Eleutherobin had an IC50 value comparable to that of Taxol, whereas neoeleutherobin, which has a carbohydrate domain that is enantiomeric with that of the parent compound, was less cytotoxic and had 69% of the maximum microtubule polymerization ability of eleutherobin. Both of these compounds exhibited cross-resistance in MDRI-expressing cell lines. Removal or replacement of the C15 sugar moiety resulted in reduced microtubule polymerization and cytotoxicity compared to eleutherobin and loss of cross-resistance in the cell lines SKVLB and J7-T3-1.6, both of which express high levels of P-glycoprotein. By contrast, removal of the urocanic acid group at C8 resulted in virtually complete abrogation of biological activity. The compound lost its ability to polymerize microtubules, and its cytotoxicity was reduced by a minimum of 2000-fold in lung carcinoma A549 cells.

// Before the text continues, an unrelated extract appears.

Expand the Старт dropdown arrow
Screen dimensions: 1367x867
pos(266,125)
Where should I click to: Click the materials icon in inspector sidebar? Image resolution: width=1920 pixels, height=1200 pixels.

Removal or modification of the sugar moiety alters the cytotoxic potency of eleutherobin and its pattern of cross-resistance in Taxol-resistant cells, although such compounds retain a small percentage of the microtubule-stabilizing activity of eleutherobin. The N(1)-methylurocanic acid moiety of eleutherobin, or perhaps some other substituent at the C8 position, is essential for Taxol-like activity. These findings will be important for the future design and the synthesis of new and more potent eleutherobin derivatives.
天然产物刺参苷是一种抗有丝分裂剂,可促进稳定微管的聚合。尽管其作用机制与紫杉醇相似,但其结构不同。对在C3、C8和C15处有修饰的合成刺参苷衍生物进行结构 - 活性分析,以确定在耐紫杉醇细胞系中微管稳定和交叉耐药的结构要求。
使用三种技术评估了五种刺参苷类似物的生物活性:(1)在三对紫杉醇敏感和耐药细胞系中的细胞毒性和耐药性;(2)在无GTP的情况下体外微管蛋白的聚合;(3)在NIH3T3细胞中诱导微管束形成。
刺参苷的IC50值与紫杉醇相当,而新刺参苷具有与母体化合物对映体的碳水化合物结构域,其细胞毒性较小,微管聚合最大能力为刺参苷的69%。这两种化合物在表达MDRI的细胞系中均表现出交叉耐药性。与刺参苷相比,去除或取代C15糖部分导致微管聚合和细胞毒性降低,并且在SKVLB和J7 - T3 - 1.6细胞系中失去交叉耐药性,这两种细胞系均高表达P - 糖蛋白。相比之下,去除C8处的尿刊酸基团导致生物活性几乎完全丧失。该化合物失去了聚合微管的能力,并且在肺癌A549细胞中其细胞毒性至少降低了2000倍。
糖部分的去除或修饰改变了刺参苷在耐紫杉醇细胞中的细胞毒性效力及其交叉耐药模式,尽管此类化合物保留了刺参苷微管稳定活性的一小部分。刺参苷的N(1)-甲基尿刊酸部分,或者可能是C8位置的一些其他取代基,对于紫杉醇样活性至关重要。这些发现对于未来设计和合成新的、更有效的刺参苷衍生物将具有重要意义。